Según cuentan las antiguas crónicas alemanas, el emperador Otón mandó construir numerosos palacios a lo largo de todo su imperio para trasladar su corte de región en región según surgieran problemas o deseara cambiar su lugar de residencia. Estos edificios se construían en lugares elevados y contaban siempre con una iglesia en la que el soberano y sus cortesanos podían realizar sus devociones.

Pues bien, basándose en los textos medievales, los arqueólogos de la Oficina Estatal para la Preservación de Monumentos y Arqueología han realizado una campaña de prospecciones con georadar para determinar el punto en el que debían excavar. Si bien las primeras pesquisas en el área del pueblo no dieron ningún resultado, aquellas realizadas en las colinas de las afueras fueron mucho más prometedoras, revelando numerosas estructuras enterradas bajo la superficie del Pequeño y el Gran Klaus.

Esta hebilla esmaltada del siglo nueve fue encontrada dentro de la iglesia.

Foto: Friederike Hertel, State Office for Monument Preservation and Archeology Saxony-Anhalt

Con lo primero que los investigadores se toparon fue con una iglesia románica, fundada por Otón en honor de santa Radegunda. El edificio mide 30 metros de longitud, con planta cruciforme y tres naves. Además, en su interior y por los alrededores se han encontrado numerosas tumbas, de donde se han recuperado monedas, restos de prendas de vestir, hebillas de cinturón, cerámica y mucho más.

Al mismo tiempo se han desenterrado numerosos objetos de culto, entre los que destaca una cruz esmaltada de bronce hecha en la ciudad francesa de Limoges durante el siglo XIII, así como los fragmentos de una gran campana.

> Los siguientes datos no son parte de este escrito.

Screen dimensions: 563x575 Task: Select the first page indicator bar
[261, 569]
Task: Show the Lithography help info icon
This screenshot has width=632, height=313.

Una larga historia imperial

Si hemos de creer a las fuentes, el emperador solo visitó el palacio una vez para consagrar la iglesia en 968. Al fallecer su hijo trasladó la corte a otra población pero, aunque el palacio se convirtió progresivamente en unas ruinas, la iglesia se siguió utilizando hasta el siglo XVI. Esta sería eventualmente destruida durante la Reforma, quedando de ella solo sus cimientos enterrados bajo tierra.

Alrededor del edificio se encontraron numerosos cuerpos enterrados en suelo sagrado.

Foto: Felix Biermann, State Office for Monument Preservation and Archeology Saxony-Anhalt

Con la iglesia identificada, ahora solo queda encontrar el palacio, que según el director del proyecto Felix Biermann se encuentra en la misma colina. Este será pues el objetivo de la campaña del verano que contará con voluntarios de distintas nacionalidades.